SET TASKS:
(A) Which production knives does the Kershaw Outcast post below name when saying the Outcast's edge is thicker than any of the writer's production knives? List them all.
(B) Answer these from the Kershaw Outcast post below:
(i) To what price is the Outcast's MSRP being raised?
(ii) What edge thickness does the straight caliper show?
(iii) Which two finishes hold up better than the Outcast's black blade finish?

::: TEXT PASSAGE :::

Kershaw Outcast, second generation (?)

Joined
Mar 13, 2000
Messages
599
I have been busy this month, I think I burned up the knife budget for a while. :eek: I noticed that the Outcast was undergoing an MSRP bump, from $100 (I think?) to $125, so I thought I jump on the old price while it was still out there - New Graham, $53 bucks ($56?) plus shipping.

Anyway, first impressions - I think I got one of the new production models. The sheath has no keeper strap with a snap, just the kydex friction fit. (Which is excellent.) And compared to other reviews I read here, mine seems to have been ground to a much thicker edge before sharpening. I can't find my vernier, my straight caliper puts the edge right about 0.080". That's well over 1/16", closer to 3/32" (or 2mm, for the rest of the world.) I'm wondering if that is a factory choice for the second run, or just production variation

That said - it's not marketed as filet knife, is it? :) But that's thicker than any of my production knives - Cold Steel LTC Kukri, Blackjack Panga, Big Country Hookr, Spec Plus Survival Bowie - I stopped checking my smaller fixed blades when the caliper locked at that setting went halfway up the primary bevel of a couple of them. :D

Interestingly, that seems to be just about the exact edge thickness of my modern Martindale and Collins machetes, although it's much thicker than the edge on my good, fullforged old machetes.

It is nicely ground. The variation is not of the cookie cutter machine flat grind style, thinner edged where the blade is narrow and thinner where it swells, like my Spec Plus. I'm guessing hand ground (in China), or else it's a nice case of programmed grinding but with some inconsistencies. Through the coating, it LOOKS hand ground - some spots where you can see traces of the coarse hogging belt (50 grit or so) and places where you can't.

I think this is the new black blade finish - Teflon rather than titanium oxide? I've only had it in the woods for an hour or so, but the finish is holding up OK - about the same as the old Benchmade BT2, not as good as their new BK ceramic or Ontario's baked epoxy. We'll see over time.

::: MATERIAL PROVIDED :::

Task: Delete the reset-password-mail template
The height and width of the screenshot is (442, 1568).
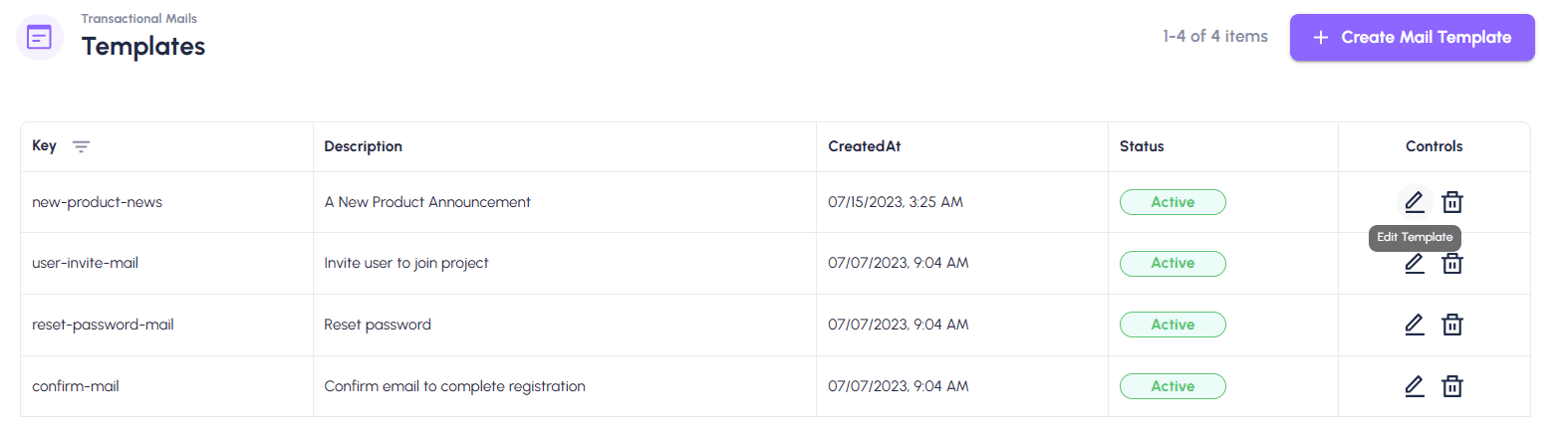Action: (1452, 325)
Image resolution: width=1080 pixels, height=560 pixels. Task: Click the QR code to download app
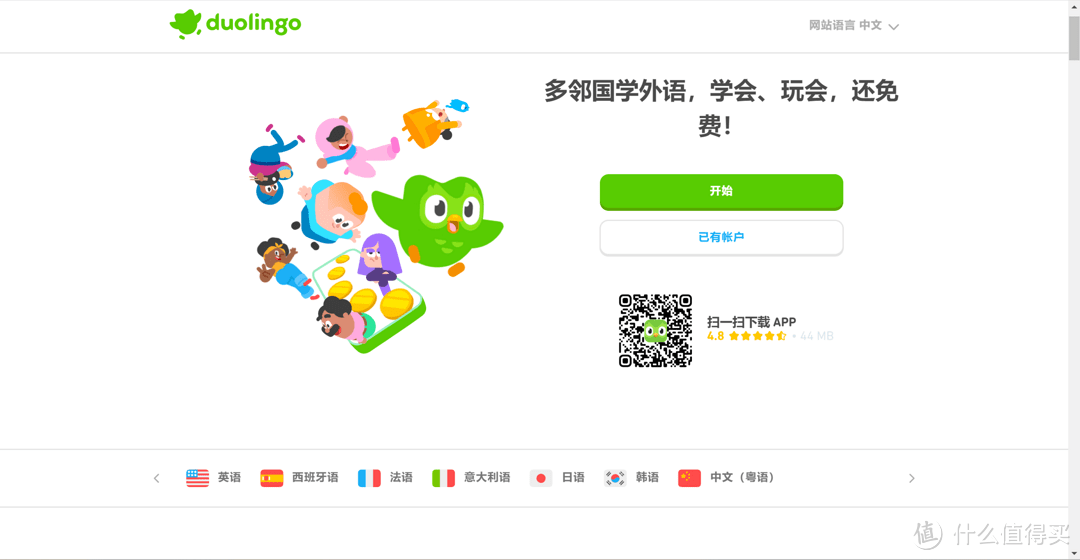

:::

ANSWER SET:
(A)
Cold Steel LTC Kukri
Blackjack Panga
Big Country Hookr
Spec Plus Survival Bowie

(B)
(i) $125
(ii) About 0.080"
(iii) Benchmade's new BK ceramic and Ontario's baked epoxy